[Task objective]
Set the listing down once more, exactly as given.

[Study material]
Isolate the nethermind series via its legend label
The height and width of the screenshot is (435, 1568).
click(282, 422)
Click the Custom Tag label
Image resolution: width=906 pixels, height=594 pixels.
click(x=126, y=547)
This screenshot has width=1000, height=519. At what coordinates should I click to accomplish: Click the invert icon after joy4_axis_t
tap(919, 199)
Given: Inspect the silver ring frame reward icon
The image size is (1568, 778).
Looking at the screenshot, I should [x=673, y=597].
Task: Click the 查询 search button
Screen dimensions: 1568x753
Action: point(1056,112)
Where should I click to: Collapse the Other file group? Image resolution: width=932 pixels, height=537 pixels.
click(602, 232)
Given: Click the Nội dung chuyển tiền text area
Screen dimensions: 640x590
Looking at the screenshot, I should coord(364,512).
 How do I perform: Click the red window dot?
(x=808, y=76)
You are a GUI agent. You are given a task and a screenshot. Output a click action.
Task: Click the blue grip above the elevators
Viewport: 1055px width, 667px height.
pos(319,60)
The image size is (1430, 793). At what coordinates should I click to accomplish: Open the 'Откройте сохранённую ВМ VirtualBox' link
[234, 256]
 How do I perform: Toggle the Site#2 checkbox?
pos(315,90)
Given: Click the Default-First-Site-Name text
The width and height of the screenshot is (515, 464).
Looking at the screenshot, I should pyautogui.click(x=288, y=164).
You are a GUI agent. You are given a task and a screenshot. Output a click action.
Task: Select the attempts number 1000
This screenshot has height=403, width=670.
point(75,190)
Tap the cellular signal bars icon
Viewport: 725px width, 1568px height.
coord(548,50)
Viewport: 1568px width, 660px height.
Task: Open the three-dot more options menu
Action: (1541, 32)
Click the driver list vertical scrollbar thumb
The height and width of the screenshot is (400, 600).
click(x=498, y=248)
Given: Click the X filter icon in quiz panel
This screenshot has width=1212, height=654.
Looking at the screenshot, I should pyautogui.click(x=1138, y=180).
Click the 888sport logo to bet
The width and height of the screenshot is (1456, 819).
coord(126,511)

[Worked solution]
Isolate the nethermind series via its legend label
The height and width of the screenshot is (435, 1568).
click(282, 422)
Click the Custom Tag label
Image resolution: width=906 pixels, height=594 pixels.
click(x=126, y=547)
This screenshot has width=1000, height=519. At what coordinates should I click to accomplish: Click the invert icon after joy4_axis_t
tap(919, 199)
Given: Inspect the silver ring frame reward icon
The image size is (1568, 778).
Looking at the screenshot, I should [x=673, y=597].
Task: Click the 查询 search button
Screen dimensions: 1568x753
Action: point(1056,112)
Where should I click to: Collapse the Other file group? Image resolution: width=932 pixels, height=537 pixels.
click(602, 232)
Given: Click the Nội dung chuyển tiền text area
Screen dimensions: 640x590
Looking at the screenshot, I should coord(364,512).
 How do I perform: Click the red window dot?
(x=808, y=76)
You are a GUI agent. You are given a task and a screenshot. Output a click action.
Task: Click the blue grip above the elevators
Viewport: 1055px width, 667px height.
pos(319,60)
The image size is (1430, 793). At what coordinates should I click to accomplish: Open the 'Откройте сохранённую ВМ VirtualBox' link
[234, 256]
 How do I perform: Toggle the Site#2 checkbox?
pos(315,90)
Given: Click the Default-First-Site-Name text
The width and height of the screenshot is (515, 464).
Looking at the screenshot, I should pyautogui.click(x=288, y=164).
You are a GUI agent. You are given a task and a screenshot. Output a click action.
Task: Select the attempts number 1000
This screenshot has height=403, width=670.
point(75,190)
Tap the cellular signal bars icon
Viewport: 725px width, 1568px height.
coord(548,50)
Viewport: 1568px width, 660px height.
Task: Open the three-dot more options menu
Action: (1541, 32)
Click the driver list vertical scrollbar thumb
The height and width of the screenshot is (400, 600).
click(x=498, y=248)
Given: Click the X filter icon in quiz panel
This screenshot has width=1212, height=654.
Looking at the screenshot, I should pyautogui.click(x=1138, y=180).
Click the 888sport logo to bet
The width and height of the screenshot is (1456, 819).
coord(126,511)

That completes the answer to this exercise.